PROBLEMS TO SOLVE:
**A.** Decide whether each statement agrees with the glaze-making text below. Answer yes or no for each and quote the deciding words of the text. (i) The fine sieve should be 50 or 80 mesh. (ii) A coarse sieve is needed no matter how much glaze is made. (iii) The mixing container must be big enough for the whole recipe.
**B.** Reproduce a passage from the glaze-making text below word for word. Begin at the words "The Ceramic Glaze" and stop after "store the glaze.".

SOURCE EXCERPT:
begin

So, in today’s post, we are presenting a little intro to glaze mixing and testing from Richard Zakin. In it he explains how the glaze making process is easily mastered if you have the right tools, follow an ordered procedure, and take the work seriously. Take it away, Richard. – Jennifer Harnetty, editor.


Ceramic Glaze Making

For most ceramists the first experience of the technical side of ceramics takes place during glaze making. The process of glaze making is easily mastered if you have the right tools, follow an ordered procedure, and take the work seriously.


You Will Need

  • An accurate scale calibrated in grams.
  • A clean pan or bucket in which to weigh the glaze materials (your scale may come with such a pan). This is called the measuring container. Stainless steel salad bowls come in various sizes and make excellent measuring containers.
  • A clean bucket in which to mix the weighed glaze materials.
    This mixing container must be large enough to hold the entire recipe.
  • A good dust mask (with government safety approval).
  • Water (for suspending the glaze).
  • A fine sieve, either 50 or 80 mesh (50 or 80 strands to the inch).
  • If you are making up a large amount of glaze (more than 2,000 grams) you will also need a coarse sieve (the type you can buy in the supermarket).
  • A clean bristle brush (for pushing glaze through the sieve).
  • A waterproof marker (for labeling the glaze container).

 

The Ceramic Glaze Making Process

  • Glaze tests by Richard Zakin.

    Put on the dust mask.

  • Locate each material in your recipe and make sure you have enough of it.
  • Clean the scale and make sure it’s properly balanced before you begin work.
  • Place the measuring container for weighing your materials on the scale. With no materials in the container, the indicated weight should be set at zero point. If not, adjust the tare compensation of the scale so that it reads zero.
  • Weigh your first material.
  • Place it in the container that you will use to mix and store the glaze.
  • Weigh out each successive material and place it in the mixing container.

end

DATASET ENTRIES:
begin

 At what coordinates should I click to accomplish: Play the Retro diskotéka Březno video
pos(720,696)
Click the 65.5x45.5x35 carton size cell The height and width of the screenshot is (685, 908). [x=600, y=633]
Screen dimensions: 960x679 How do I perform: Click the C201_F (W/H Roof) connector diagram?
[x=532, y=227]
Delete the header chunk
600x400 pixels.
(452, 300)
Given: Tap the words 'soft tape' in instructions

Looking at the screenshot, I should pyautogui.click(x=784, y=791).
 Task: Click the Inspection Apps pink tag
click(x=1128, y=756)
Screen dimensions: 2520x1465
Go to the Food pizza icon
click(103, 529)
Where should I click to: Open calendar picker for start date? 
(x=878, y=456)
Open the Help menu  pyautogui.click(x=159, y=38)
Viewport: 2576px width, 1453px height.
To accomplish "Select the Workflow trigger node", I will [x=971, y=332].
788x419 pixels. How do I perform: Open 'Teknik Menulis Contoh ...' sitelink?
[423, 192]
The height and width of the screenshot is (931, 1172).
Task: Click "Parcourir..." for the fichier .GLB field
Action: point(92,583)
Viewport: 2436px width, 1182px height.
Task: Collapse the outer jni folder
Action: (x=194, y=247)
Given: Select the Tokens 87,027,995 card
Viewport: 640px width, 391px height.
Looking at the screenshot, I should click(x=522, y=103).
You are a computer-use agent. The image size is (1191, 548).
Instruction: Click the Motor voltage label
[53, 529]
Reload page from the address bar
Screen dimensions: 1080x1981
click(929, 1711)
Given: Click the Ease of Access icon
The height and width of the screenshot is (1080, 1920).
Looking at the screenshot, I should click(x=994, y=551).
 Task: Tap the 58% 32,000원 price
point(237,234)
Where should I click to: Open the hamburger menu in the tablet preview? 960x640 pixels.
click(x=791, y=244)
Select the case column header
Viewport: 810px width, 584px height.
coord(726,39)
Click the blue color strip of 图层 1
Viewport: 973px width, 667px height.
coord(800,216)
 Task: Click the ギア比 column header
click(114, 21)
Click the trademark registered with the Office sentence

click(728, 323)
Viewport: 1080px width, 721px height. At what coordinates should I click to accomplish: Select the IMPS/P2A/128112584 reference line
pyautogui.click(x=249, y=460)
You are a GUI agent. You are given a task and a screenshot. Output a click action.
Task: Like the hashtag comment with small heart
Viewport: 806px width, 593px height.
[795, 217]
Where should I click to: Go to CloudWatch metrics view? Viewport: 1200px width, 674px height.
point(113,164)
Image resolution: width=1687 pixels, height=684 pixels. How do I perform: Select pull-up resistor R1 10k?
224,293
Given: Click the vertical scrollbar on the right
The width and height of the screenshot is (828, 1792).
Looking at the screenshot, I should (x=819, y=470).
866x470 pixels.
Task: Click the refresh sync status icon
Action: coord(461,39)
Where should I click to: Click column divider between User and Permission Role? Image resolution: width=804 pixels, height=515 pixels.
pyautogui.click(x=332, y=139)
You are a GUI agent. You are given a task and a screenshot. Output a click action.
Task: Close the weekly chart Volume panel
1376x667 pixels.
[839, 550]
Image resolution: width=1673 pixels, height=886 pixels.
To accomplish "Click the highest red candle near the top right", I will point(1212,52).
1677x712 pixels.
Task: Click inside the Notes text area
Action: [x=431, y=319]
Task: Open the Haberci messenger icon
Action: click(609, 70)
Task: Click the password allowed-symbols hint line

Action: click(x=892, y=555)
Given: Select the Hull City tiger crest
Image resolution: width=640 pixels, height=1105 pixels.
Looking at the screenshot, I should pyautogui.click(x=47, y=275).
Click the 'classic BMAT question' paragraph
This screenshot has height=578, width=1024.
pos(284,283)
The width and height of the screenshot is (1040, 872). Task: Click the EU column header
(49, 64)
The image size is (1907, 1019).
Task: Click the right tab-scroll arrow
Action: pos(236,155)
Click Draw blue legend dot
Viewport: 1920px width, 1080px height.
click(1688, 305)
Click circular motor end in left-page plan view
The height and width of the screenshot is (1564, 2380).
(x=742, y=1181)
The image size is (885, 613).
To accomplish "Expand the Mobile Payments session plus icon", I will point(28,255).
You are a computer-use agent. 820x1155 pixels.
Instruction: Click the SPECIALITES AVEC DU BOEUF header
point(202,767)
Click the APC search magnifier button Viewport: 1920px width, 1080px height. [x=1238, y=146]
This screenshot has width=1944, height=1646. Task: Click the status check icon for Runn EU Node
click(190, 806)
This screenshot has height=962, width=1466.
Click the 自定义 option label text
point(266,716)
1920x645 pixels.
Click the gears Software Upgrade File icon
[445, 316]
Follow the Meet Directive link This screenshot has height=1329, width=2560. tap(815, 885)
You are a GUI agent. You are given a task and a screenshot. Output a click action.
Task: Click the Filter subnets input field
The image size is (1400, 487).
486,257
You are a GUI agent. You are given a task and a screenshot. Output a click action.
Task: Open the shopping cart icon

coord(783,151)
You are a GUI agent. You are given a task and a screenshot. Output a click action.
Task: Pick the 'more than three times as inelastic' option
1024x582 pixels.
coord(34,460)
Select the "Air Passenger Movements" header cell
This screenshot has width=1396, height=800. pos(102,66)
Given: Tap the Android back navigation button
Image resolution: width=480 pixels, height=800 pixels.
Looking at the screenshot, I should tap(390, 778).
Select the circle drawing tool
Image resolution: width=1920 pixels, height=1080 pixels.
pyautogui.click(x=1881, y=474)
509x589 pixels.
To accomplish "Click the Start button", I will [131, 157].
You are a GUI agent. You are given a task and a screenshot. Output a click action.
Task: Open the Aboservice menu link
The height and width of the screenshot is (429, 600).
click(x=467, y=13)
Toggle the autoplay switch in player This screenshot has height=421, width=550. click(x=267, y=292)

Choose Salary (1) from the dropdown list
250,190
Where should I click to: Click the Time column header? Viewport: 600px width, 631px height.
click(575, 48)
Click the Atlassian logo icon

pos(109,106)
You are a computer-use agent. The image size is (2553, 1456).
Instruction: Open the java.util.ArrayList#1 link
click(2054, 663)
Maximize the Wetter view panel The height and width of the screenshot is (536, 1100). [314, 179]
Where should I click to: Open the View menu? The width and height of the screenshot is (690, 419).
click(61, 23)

end

ANSWERS PROVIDED:
**A.**
(i) Yes: "A fine sieve, either 50 or 80 mesh (50 or 80 strands to the inch)."
(ii) No: "If you are making up a large amount of glaze (more than 2,000 grams) you will also need a coarse sieve"
(iii) Yes: "This mixing container must be large enough to hold the entire recipe."

**B.**
The Ceramic Glaze Making Process

  • Glaze tests by Richard Zakin.

    Put on the dust mask.

  • Locate each material in your recipe and make sure you have enough of it.
  • Clean the scale and make sure it’s properly balanced before you begin work.
  • Place the measuring container for weighing your materials on the scale. With no materials in the container, the indicated weight should be set at zero point. If not, adjust the tare compensation of the scale so that it reads zero.
  • Weigh your first material.
  • Place it in the container that you will use to mix and store the glaze.